● REQUIRED TASK A: Reproduce the flower balcony diary entry from "Day 5 was supposed" to "not all odds.".
● REQUIRED TASK B: Carry on the flower balcony diary entry past its final sentence.

My flower balcony 7 days photo blog diary stopped at day 4 – it took me quite a while to get back on the track, but I decided not to give up, especially because my geranium posts got a lot of likes. 🙂

Day 5 was supposed to be dedicated to moss roses which is really interesting English name by the way – in Serbian we call it PRKOS, challenging word for translation… something like innate willingness to oppose especially to hardships, stand for yourself, do something in spite of circumstances that don’t work for you. We are well know round here to do things in the best possible way especially when somebody or something blocks us or prevents us from doing something, so I think this is a perfect plant for me to continue this flower story. 🙂 If my computer had died irreversibly, these pictures would have disappeared… but here they are, against many if not all odds.

● DATA EXTRACT:
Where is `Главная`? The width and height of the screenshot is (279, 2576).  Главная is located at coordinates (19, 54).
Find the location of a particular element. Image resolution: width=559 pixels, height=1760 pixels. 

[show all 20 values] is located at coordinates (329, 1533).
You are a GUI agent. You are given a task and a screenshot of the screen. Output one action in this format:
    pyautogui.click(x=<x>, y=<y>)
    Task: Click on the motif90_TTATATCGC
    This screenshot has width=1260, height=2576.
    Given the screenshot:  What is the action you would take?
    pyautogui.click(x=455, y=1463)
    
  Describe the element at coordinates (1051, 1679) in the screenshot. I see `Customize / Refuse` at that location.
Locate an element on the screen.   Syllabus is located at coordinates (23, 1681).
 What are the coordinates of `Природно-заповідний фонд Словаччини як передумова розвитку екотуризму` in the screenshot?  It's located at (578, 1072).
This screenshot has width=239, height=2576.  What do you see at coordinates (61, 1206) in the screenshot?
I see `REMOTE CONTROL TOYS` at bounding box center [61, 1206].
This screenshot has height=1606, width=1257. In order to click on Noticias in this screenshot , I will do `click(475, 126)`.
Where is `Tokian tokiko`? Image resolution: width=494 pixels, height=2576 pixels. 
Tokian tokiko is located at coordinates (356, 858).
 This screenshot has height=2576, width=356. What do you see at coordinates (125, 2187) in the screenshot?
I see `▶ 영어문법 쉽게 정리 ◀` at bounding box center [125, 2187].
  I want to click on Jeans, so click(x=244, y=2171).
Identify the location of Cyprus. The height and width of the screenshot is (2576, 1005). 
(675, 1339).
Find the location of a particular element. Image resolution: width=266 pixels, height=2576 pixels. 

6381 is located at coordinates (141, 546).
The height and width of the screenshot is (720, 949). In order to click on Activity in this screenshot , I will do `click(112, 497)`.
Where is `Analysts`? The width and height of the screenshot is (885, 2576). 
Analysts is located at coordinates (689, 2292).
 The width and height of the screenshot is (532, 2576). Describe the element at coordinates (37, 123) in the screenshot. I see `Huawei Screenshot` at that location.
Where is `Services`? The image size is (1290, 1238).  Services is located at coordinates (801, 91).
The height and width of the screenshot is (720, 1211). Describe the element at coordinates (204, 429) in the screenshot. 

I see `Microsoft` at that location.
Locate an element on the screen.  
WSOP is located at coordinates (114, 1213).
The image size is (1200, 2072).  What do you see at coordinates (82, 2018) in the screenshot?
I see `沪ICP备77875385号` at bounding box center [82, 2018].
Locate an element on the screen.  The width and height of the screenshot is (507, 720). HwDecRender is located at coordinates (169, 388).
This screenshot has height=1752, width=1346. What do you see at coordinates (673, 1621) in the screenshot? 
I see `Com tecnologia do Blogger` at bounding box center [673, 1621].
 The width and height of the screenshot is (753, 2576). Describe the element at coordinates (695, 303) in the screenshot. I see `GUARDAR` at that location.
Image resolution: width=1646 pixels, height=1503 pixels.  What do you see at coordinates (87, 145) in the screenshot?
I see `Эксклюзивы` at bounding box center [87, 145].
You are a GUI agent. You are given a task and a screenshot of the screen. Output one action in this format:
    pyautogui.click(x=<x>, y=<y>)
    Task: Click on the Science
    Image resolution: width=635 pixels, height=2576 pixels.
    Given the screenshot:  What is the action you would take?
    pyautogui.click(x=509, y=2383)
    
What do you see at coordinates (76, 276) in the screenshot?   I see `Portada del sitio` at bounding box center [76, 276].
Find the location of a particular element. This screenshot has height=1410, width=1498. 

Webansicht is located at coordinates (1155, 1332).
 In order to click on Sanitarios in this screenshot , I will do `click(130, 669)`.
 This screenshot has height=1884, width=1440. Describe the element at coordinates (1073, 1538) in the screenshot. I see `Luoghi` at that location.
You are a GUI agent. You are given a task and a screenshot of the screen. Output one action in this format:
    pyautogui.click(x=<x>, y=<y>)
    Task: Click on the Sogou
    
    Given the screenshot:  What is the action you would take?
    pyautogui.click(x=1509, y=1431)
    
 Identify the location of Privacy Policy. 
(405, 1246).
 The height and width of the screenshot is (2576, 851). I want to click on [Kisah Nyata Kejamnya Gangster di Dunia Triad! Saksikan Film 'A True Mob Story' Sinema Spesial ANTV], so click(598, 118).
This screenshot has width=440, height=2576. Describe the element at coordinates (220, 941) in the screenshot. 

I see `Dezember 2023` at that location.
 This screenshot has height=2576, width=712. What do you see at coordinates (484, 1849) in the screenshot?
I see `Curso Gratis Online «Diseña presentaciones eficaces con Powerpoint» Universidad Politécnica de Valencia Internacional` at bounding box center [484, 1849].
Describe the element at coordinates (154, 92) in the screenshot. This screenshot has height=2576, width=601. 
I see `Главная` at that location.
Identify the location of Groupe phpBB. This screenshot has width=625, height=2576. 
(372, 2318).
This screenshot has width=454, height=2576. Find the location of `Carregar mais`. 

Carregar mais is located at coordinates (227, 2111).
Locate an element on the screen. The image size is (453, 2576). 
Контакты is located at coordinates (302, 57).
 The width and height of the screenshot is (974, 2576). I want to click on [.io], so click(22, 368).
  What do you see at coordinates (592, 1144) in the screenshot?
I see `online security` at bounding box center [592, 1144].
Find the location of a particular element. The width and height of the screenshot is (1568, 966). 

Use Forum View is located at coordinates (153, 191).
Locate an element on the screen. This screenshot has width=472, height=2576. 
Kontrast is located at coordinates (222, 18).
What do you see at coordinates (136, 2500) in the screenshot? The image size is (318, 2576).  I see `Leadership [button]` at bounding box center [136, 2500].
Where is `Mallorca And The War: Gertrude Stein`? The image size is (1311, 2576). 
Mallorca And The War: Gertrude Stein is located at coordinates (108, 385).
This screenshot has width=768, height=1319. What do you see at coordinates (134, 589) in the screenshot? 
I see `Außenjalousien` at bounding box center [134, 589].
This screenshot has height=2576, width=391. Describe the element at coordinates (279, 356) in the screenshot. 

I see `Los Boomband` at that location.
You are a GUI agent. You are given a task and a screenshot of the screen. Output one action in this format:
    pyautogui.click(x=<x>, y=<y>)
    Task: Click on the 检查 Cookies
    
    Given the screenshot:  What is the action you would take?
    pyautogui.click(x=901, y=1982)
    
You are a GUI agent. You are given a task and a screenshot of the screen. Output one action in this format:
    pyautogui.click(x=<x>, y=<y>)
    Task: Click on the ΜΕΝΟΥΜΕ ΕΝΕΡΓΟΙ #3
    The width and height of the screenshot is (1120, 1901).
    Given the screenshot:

● ANSWER A:
Day 5 was supposed to be dedicated to moss roses which is really interesting English name by the way – in Serbian we call it PRKOS, challenging word for translation… something like innate willingness to oppose especially to hardships, stand for yourself, do something in spite of circumstances that don’t work for you. We are well know round here to do things in the best possible way especially when somebody or something blocks us or prevents us from doing something, so I think this is a perfect plant for me to continue this flower story. 🙂 If my computer had died irreversibly, these pictures would have disappeared… but here they are, against many if not all odds.

● ANSWER B:
My southern balcony is usually horribly warm, hit by the strongest noon sunshine, so plants struggle to survive – one of the plants that has absolutely no problem with this terribly warm sunshine is moss rose, which is why I used to plant a lot of them over there in the past years. They come in many different bright color varieties and I am really sorry now that I didn’t take pictures for quite a long time, but anyhow the point is that normally a moss rose flower is uniform in color – pink, red, yellow, white… To my astonishment, this little plant unfolded its flower and I was really amazed to discover – multicolor petals! I don’t think that there was some special manipulation here as I paid a normal, very low price per that small plastic container, it was perhaps just nature that had some fun mixing orange, pink and yellow seeds to come up with this unique solution. 🙂

These flowers open up only if hit by bright sunshine, and one flower lasts typically just one day, then another one opens up. They are sturdy and strong, real warriors – that was how they earned their name in my language. The plant lasts one year, which means that with the arrival of a new spring they have to be cultivated again from seeds or bought as already developed seedlings.